WORK TO COMPLETE:
This exercise calls for the listing to be set down exactly.

EXERCISE INPUT:

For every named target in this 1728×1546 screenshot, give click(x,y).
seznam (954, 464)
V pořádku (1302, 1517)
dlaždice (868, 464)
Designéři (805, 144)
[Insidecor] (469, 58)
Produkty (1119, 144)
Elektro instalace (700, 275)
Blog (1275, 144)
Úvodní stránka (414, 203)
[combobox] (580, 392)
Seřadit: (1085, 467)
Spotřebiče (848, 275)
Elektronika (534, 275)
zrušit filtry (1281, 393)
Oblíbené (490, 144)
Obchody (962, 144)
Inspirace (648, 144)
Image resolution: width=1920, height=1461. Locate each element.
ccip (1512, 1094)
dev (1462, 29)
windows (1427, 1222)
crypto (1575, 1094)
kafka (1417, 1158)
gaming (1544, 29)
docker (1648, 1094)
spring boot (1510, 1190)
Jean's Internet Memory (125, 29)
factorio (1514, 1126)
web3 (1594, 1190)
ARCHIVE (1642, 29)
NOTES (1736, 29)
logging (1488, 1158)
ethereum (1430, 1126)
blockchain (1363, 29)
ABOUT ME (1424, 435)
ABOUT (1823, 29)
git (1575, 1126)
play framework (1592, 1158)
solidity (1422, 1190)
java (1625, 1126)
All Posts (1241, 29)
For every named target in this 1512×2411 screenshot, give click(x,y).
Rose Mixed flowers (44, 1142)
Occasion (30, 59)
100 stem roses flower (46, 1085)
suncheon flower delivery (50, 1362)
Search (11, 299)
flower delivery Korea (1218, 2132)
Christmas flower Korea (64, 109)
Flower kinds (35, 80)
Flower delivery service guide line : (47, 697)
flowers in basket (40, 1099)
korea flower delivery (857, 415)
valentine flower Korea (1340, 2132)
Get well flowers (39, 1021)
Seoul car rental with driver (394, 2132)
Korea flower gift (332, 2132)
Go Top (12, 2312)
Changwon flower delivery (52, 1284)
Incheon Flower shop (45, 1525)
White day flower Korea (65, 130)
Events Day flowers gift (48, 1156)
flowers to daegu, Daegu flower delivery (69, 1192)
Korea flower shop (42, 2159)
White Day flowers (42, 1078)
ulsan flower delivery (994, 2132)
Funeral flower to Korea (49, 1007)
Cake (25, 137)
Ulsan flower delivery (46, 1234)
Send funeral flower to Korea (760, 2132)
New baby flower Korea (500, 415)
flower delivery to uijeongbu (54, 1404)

WRITTEN ANSWER:
For every named target in this 1728×1546 screenshot, give click(x,y).
seznam (954, 464)
V pořádku (1302, 1517)
dlaždice (868, 464)
Designéři (805, 144)
[Insidecor] (469, 58)
Produkty (1119, 144)
Elektro instalace (700, 275)
Blog (1275, 144)
Úvodní stránka (414, 203)
[combobox] (580, 392)
Seřadit: (1085, 467)
Spotřebiče (848, 275)
Elektronika (534, 275)
zrušit filtry (1281, 393)
Oblíbené (490, 144)
Obchody (962, 144)
Inspirace (648, 144)
Image resolution: width=1920, height=1461. Locate each element.
ccip (1512, 1094)
dev (1462, 29)
windows (1427, 1222)
crypto (1575, 1094)
kafka (1417, 1158)
gaming (1544, 29)
docker (1648, 1094)
spring boot (1510, 1190)
Jean's Internet Memory (125, 29)
factorio (1514, 1126)
web3 (1594, 1190)
ARCHIVE (1642, 29)
NOTES (1736, 29)
logging (1488, 1158)
ethereum (1430, 1126)
blockchain (1363, 29)
ABOUT ME (1424, 435)
ABOUT (1823, 29)
git (1575, 1126)
play framework (1592, 1158)
solidity (1422, 1190)
java (1625, 1126)
All Posts (1241, 29)
For every named target in this 1512×2411 screenshot, give click(x,y).
Rose Mixed flowers (44, 1142)
Occasion (30, 59)
100 stem roses flower (46, 1085)
suncheon flower delivery (50, 1362)
Search (11, 299)
flower delivery Korea (1218, 2132)
Christmas flower Korea (64, 109)
Flower kinds (35, 80)
Flower delivery service guide line : (47, 697)
flowers in basket (40, 1099)
korea flower delivery (857, 415)
valentine flower Korea (1340, 2132)
Get well flowers (39, 1021)
Seoul car rental with driver (394, 2132)
Korea flower gift (332, 2132)
Go Top (12, 2312)
Changwon flower delivery (52, 1284)
Incheon Flower shop (45, 1525)
White day flower Korea (65, 130)
Events Day flowers gift (48, 1156)
flowers to daegu, Daegu flower delivery (69, 1192)
Korea flower shop (42, 2159)
White Day flowers (42, 1078)
ulsan flower delivery (994, 2132)
Funeral flower to Korea (49, 1007)
Cake (25, 137)
Ulsan flower delivery (46, 1234)
Send funeral flower to Korea (760, 2132)
New baby flower Korea (500, 415)
flower delivery to uijeongbu (54, 1404)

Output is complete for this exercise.